MATERIAL FOR THIS TASK:

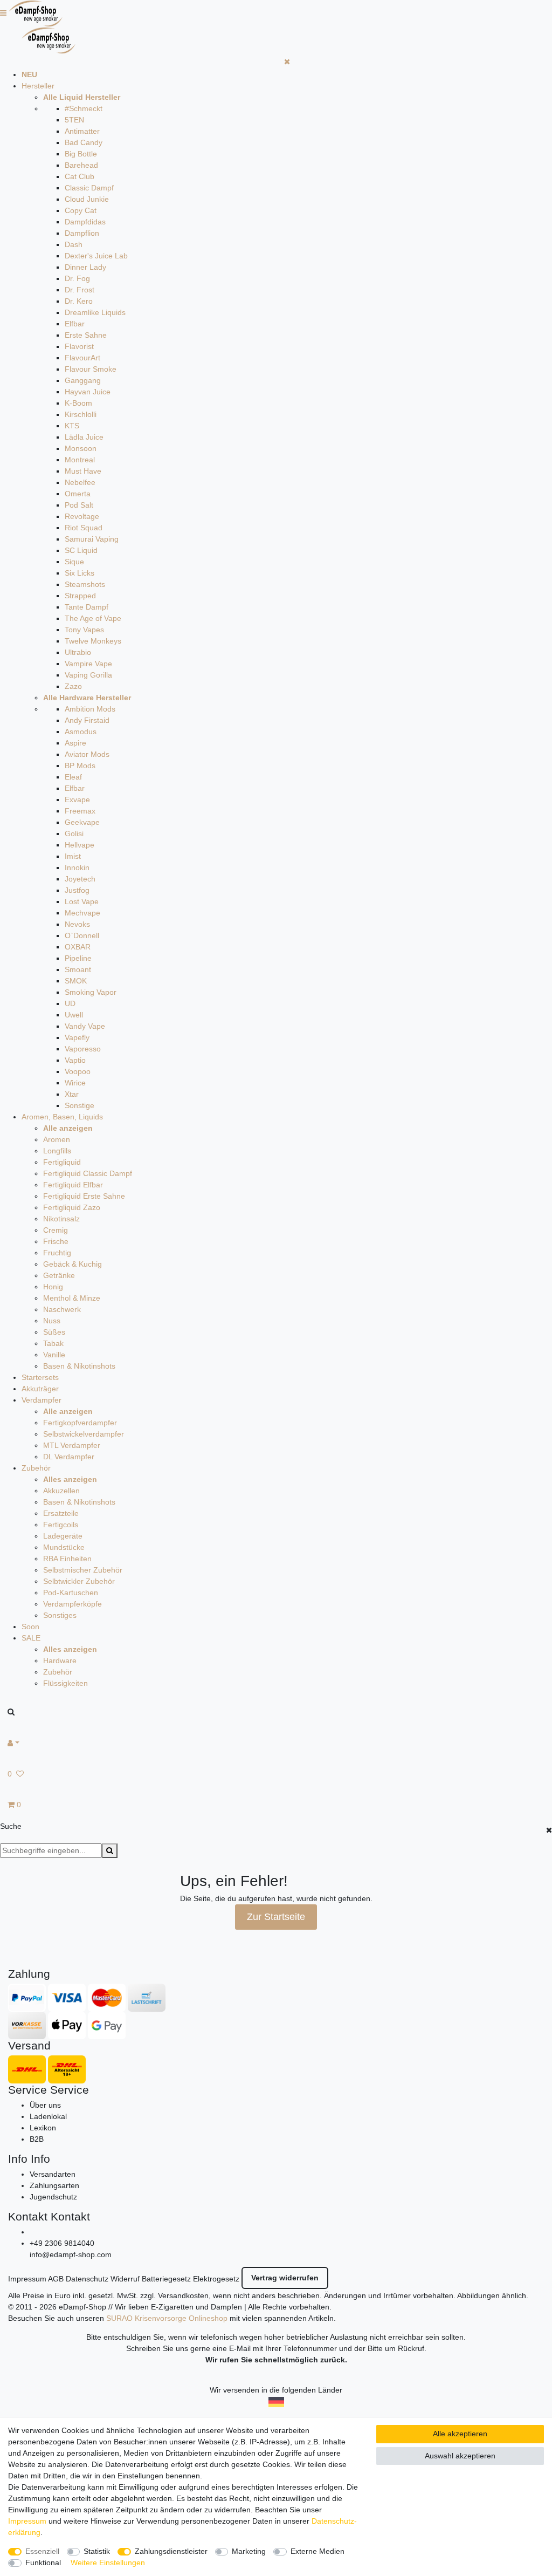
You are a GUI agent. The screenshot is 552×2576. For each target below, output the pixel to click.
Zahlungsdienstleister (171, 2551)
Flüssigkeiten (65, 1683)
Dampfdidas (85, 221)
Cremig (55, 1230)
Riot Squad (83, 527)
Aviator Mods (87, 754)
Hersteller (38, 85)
==
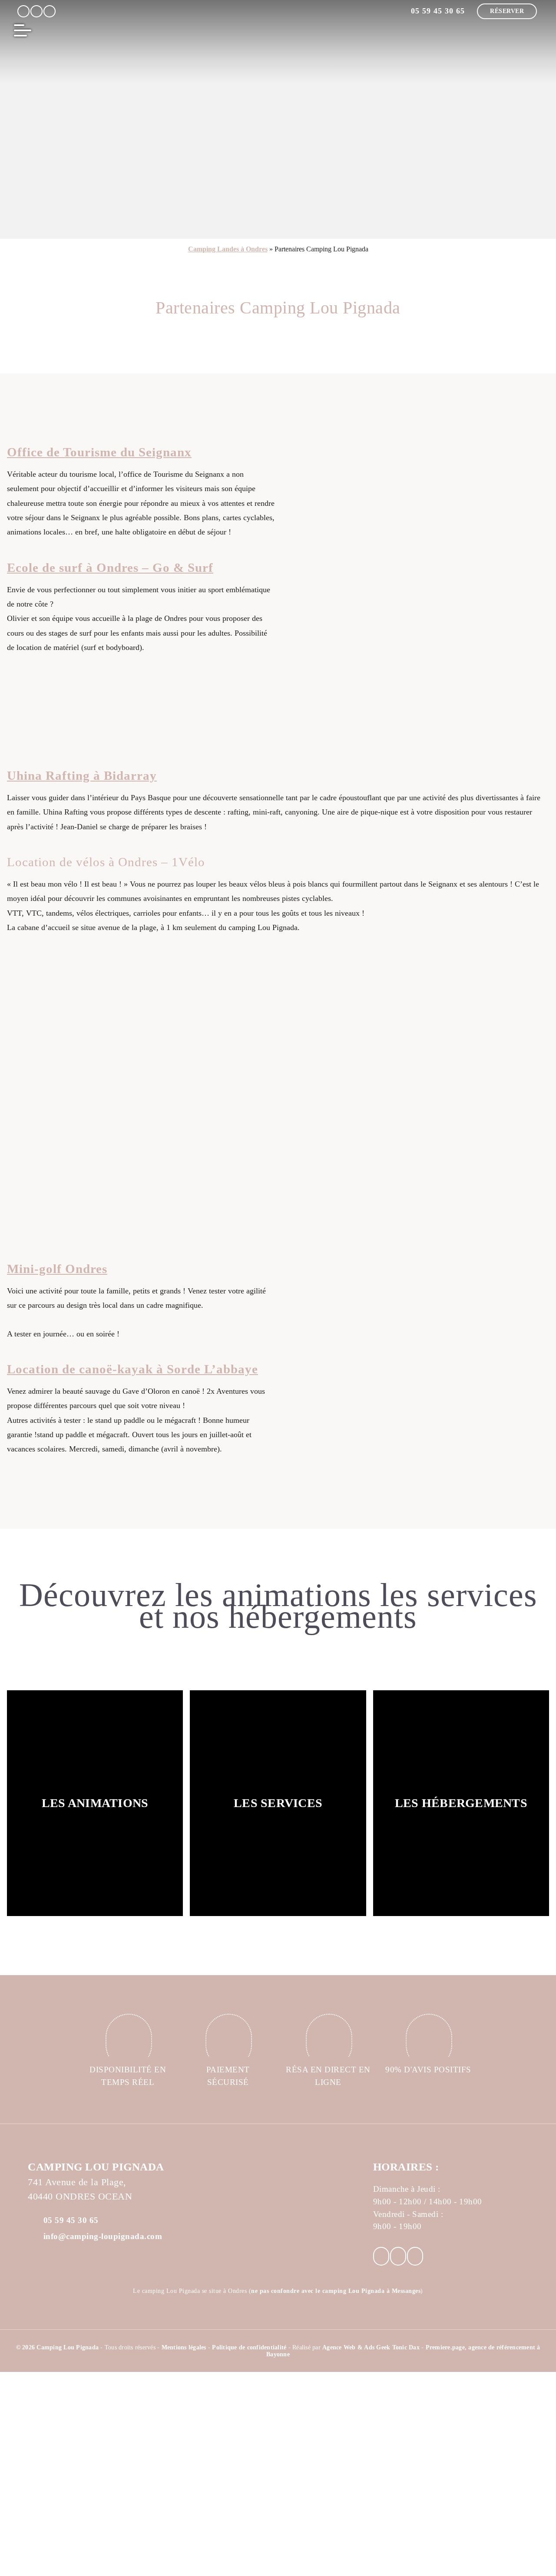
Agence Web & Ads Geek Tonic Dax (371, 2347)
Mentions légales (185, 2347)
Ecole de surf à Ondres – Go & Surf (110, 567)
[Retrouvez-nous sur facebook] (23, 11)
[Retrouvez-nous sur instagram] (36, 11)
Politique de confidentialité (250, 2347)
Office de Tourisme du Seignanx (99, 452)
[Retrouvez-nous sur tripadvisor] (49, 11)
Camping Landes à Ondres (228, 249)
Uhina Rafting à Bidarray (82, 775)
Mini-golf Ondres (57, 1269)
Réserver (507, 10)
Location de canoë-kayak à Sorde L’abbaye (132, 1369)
---
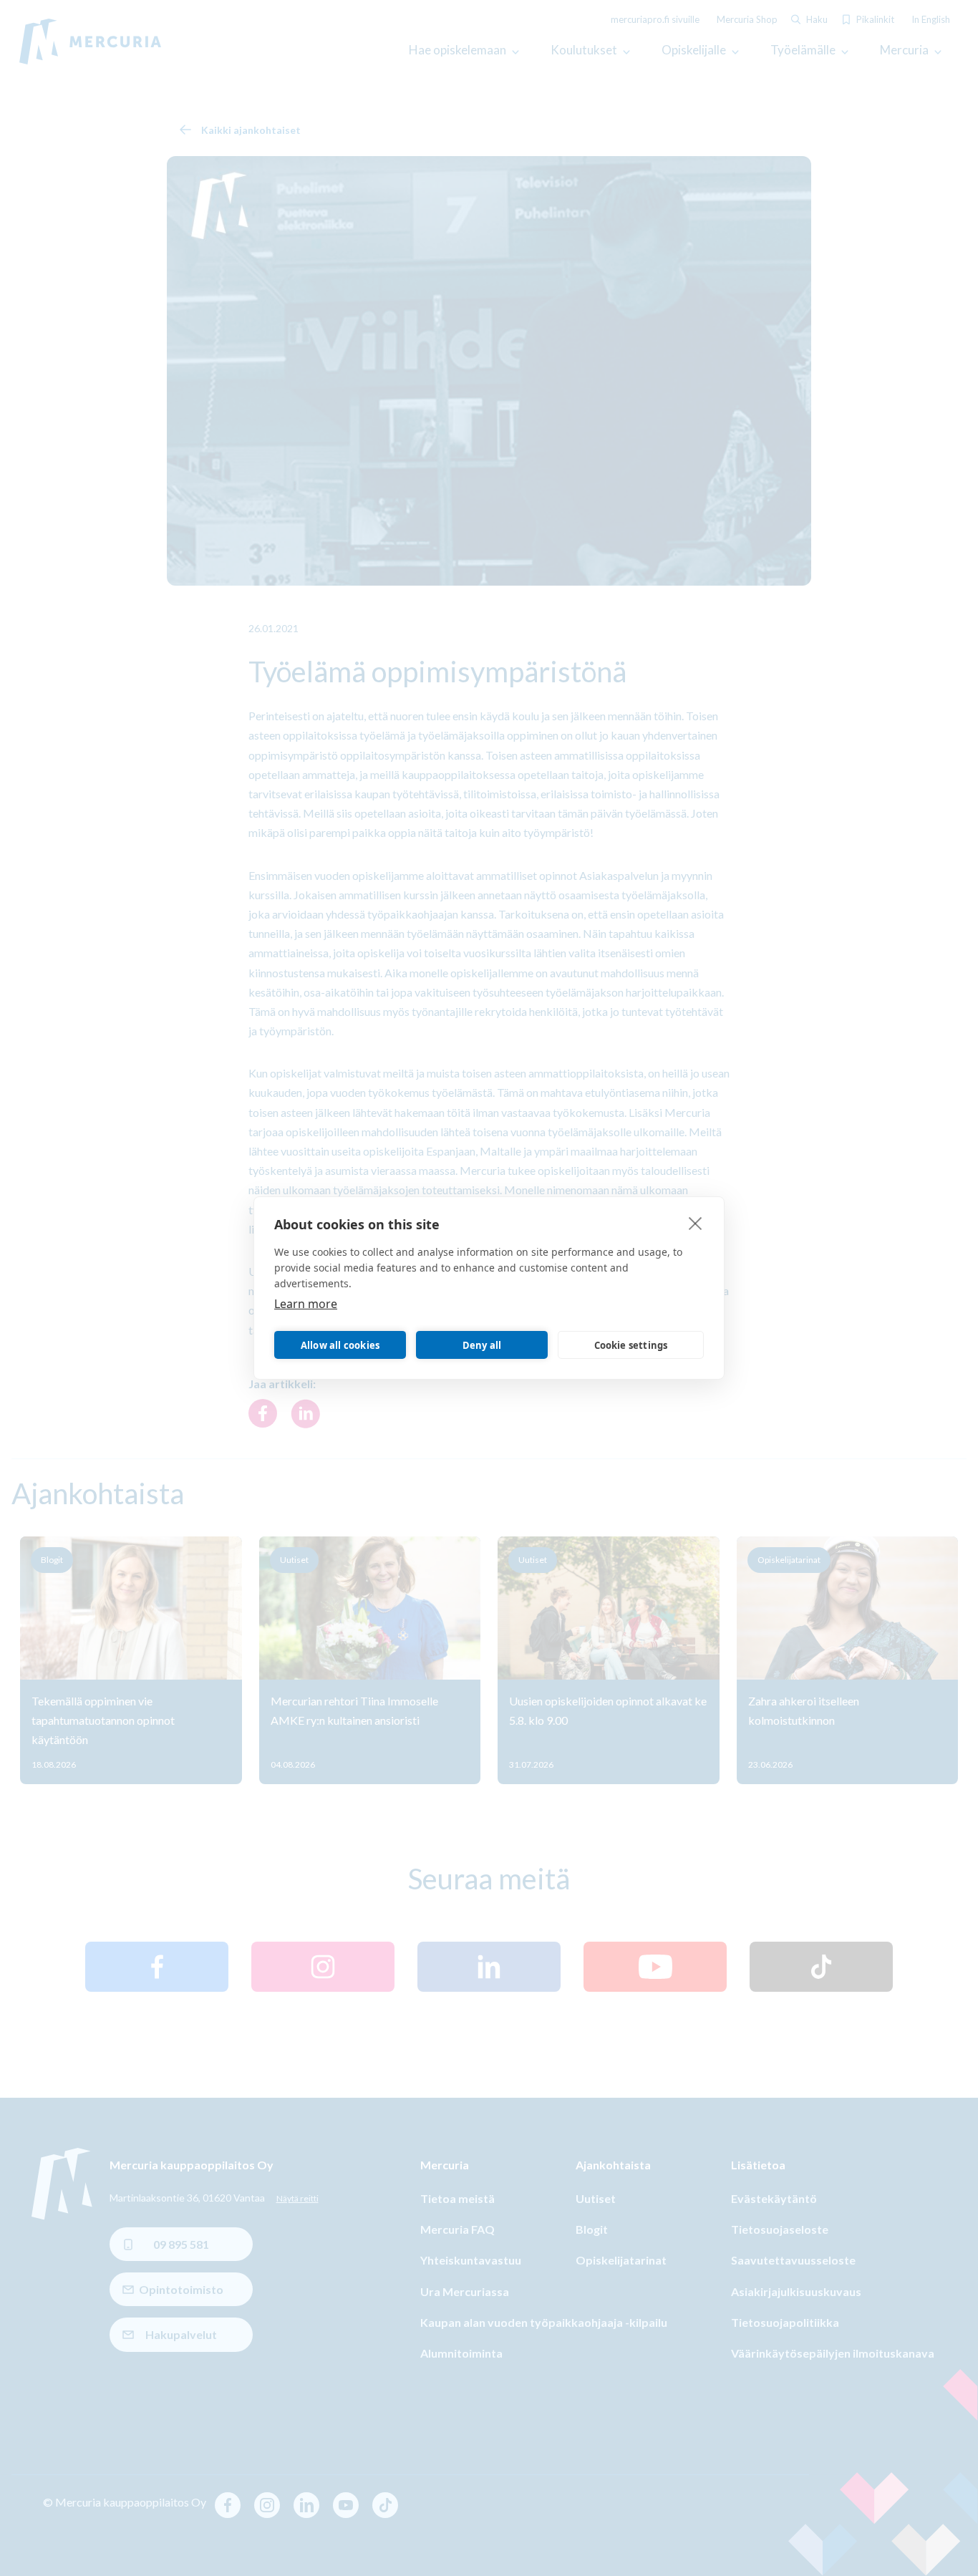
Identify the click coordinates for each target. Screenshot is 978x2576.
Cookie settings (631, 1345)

WHAT YOU SHOULD DO: Among the lines of the preceding data, which ones hold the word "Ondres"? List them.

COMPLETED TASK:
Ecole de surf à Ondres – Go & Surf (110, 567)
Camping Landes à Ondres (228, 249)
Mini-golf Ondres (57, 1269)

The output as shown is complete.